§ Exercise requirements
Exactly and only the lines from the one containing "Where should I click to: Select" through the close of the entries below are to be set down.
►
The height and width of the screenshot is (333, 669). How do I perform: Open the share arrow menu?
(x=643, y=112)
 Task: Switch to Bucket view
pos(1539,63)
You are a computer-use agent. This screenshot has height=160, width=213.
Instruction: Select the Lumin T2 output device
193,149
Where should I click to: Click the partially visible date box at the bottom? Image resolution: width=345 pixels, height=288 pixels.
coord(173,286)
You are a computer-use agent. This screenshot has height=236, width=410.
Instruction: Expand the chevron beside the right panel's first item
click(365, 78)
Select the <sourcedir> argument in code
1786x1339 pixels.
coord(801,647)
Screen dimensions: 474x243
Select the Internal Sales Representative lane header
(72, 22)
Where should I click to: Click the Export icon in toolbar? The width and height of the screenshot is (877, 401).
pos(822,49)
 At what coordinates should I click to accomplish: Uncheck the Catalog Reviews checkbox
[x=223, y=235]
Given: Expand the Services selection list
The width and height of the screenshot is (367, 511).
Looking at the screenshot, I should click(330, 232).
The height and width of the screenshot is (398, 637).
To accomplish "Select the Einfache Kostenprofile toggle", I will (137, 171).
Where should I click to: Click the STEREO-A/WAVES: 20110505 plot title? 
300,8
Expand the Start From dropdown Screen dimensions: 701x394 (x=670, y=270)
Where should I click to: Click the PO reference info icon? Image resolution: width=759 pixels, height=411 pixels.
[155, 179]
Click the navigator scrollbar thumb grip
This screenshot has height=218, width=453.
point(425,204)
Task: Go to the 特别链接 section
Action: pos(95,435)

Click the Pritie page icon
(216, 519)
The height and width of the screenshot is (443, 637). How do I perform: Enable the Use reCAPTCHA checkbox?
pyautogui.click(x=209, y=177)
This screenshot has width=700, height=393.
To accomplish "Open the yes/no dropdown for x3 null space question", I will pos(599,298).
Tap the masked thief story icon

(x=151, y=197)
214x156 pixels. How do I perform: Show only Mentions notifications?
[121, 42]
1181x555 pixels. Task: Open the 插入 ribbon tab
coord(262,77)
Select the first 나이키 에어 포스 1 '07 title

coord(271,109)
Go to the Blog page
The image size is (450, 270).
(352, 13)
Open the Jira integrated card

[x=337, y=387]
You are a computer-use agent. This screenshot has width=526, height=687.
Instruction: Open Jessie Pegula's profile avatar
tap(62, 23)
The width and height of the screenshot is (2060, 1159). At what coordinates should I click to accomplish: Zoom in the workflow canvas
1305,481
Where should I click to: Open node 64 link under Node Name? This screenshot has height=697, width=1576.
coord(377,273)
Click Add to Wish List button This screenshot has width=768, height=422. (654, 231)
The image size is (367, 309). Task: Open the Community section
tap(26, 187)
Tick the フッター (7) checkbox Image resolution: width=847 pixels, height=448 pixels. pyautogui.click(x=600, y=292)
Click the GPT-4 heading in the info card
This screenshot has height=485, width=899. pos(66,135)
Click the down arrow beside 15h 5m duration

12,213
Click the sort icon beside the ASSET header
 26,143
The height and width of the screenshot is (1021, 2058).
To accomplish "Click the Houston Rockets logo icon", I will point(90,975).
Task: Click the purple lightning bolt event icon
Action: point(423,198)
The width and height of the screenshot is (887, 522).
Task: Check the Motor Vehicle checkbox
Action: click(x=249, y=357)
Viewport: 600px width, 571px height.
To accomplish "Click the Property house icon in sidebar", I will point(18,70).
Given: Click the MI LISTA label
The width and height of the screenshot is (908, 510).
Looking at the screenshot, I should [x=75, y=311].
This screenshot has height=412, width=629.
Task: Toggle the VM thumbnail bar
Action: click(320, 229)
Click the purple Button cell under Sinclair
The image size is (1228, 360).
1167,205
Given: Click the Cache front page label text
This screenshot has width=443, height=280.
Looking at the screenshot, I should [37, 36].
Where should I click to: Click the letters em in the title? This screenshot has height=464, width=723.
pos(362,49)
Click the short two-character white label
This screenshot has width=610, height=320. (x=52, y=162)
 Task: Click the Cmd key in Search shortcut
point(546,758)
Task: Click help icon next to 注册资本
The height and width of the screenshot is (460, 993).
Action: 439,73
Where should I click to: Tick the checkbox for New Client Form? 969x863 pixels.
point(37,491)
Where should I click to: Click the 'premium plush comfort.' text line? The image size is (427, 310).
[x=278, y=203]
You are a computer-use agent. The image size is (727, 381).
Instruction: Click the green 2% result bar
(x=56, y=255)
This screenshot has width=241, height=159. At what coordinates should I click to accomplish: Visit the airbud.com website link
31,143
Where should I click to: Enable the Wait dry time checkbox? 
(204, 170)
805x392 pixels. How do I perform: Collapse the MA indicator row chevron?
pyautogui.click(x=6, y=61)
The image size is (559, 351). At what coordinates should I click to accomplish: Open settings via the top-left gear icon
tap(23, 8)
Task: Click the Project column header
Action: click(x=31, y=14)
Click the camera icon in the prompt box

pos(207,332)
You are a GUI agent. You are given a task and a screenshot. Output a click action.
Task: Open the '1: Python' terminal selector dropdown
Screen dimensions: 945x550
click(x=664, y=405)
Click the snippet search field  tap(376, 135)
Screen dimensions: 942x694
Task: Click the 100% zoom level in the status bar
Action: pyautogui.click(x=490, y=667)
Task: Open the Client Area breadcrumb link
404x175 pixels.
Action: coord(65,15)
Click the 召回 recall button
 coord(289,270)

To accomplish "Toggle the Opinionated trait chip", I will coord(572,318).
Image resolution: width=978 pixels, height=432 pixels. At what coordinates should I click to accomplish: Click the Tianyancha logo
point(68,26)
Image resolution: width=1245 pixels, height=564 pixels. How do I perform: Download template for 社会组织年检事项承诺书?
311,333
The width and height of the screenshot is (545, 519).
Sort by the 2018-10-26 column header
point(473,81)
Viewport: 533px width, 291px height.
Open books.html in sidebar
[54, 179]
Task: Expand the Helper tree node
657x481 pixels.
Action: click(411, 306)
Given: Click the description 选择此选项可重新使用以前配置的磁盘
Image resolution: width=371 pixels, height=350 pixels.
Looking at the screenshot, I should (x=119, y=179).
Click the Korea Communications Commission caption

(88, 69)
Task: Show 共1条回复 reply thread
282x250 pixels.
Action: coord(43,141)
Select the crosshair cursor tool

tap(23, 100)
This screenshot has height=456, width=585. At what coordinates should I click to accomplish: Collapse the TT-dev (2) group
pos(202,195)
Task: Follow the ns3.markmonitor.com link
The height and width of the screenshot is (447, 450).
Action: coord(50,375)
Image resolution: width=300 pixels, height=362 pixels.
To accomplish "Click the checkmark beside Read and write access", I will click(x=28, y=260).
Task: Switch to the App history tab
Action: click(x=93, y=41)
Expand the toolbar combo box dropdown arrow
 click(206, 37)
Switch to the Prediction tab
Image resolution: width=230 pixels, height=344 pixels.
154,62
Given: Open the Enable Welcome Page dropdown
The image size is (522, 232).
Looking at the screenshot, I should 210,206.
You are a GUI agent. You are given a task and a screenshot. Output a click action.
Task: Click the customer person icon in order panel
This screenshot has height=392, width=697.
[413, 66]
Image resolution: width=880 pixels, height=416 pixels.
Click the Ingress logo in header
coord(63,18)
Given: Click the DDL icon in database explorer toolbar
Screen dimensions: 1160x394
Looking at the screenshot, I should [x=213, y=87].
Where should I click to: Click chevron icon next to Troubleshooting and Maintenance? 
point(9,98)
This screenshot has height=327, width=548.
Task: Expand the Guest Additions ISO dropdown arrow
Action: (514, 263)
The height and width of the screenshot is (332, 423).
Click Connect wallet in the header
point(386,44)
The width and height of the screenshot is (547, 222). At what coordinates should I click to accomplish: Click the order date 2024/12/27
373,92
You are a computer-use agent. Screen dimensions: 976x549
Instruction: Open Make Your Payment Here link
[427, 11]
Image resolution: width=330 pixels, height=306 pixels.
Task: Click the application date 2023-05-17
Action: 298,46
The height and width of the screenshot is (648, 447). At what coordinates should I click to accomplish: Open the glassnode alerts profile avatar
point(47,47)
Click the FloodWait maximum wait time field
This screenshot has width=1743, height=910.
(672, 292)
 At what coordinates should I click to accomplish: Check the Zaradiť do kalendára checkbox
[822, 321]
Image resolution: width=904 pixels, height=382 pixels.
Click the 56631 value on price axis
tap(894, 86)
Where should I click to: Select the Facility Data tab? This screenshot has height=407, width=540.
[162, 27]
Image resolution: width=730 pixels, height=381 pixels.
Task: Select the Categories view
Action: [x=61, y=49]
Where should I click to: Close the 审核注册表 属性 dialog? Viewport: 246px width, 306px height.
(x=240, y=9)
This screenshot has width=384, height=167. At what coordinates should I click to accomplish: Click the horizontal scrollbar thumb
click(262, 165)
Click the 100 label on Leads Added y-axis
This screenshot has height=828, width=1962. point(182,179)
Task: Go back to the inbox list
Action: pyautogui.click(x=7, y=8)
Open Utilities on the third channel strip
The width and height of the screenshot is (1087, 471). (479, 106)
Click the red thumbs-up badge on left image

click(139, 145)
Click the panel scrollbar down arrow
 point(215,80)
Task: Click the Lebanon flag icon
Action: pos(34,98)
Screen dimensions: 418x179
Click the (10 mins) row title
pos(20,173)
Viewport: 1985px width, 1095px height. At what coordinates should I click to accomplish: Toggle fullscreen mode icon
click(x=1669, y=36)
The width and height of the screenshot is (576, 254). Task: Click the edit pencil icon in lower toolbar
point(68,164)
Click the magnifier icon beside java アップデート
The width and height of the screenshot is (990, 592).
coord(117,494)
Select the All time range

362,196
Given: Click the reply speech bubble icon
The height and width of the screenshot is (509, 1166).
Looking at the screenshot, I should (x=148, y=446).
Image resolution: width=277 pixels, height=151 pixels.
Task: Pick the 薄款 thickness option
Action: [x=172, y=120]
◄
§ The completed task
Where should I click to: Select the Facility Data tab? This screenshot has height=407, width=540.
[162, 27]
Image resolution: width=730 pixels, height=381 pixels.
Task: Select the Categories view
Action: [x=61, y=49]
Where should I click to: Close the 审核注册表 属性 dialog? Viewport: 246px width, 306px height.
(x=240, y=9)
This screenshot has width=384, height=167. At what coordinates should I click to accomplish: Click the horizontal scrollbar thumb
click(262, 165)
Click the 100 label on Leads Added y-axis
This screenshot has height=828, width=1962. point(182,179)
Task: Go back to the inbox list
Action: pyautogui.click(x=7, y=8)
Open Utilities on the third channel strip
The width and height of the screenshot is (1087, 471). (479, 106)
Click the red thumbs-up badge on left image

click(139, 145)
Click the panel scrollbar down arrow
 point(215,80)
Task: Click the Lebanon flag icon
Action: pos(34,98)
Screen dimensions: 418x179
Click the (10 mins) row title
pos(20,173)
Viewport: 1985px width, 1095px height. At what coordinates should I click to accomplish: Toggle fullscreen mode icon
click(x=1669, y=36)
The width and height of the screenshot is (576, 254). Task: Click the edit pencil icon in lower toolbar
point(68,164)
Click the magnifier icon beside java アップデート
The width and height of the screenshot is (990, 592).
coord(117,494)
Select the All time range

362,196
Given: Click the reply speech bubble icon
The height and width of the screenshot is (509, 1166).
Looking at the screenshot, I should (x=148, y=446).
Image resolution: width=277 pixels, height=151 pixels.
Task: Pick the 薄款 thickness option
Action: [x=172, y=120]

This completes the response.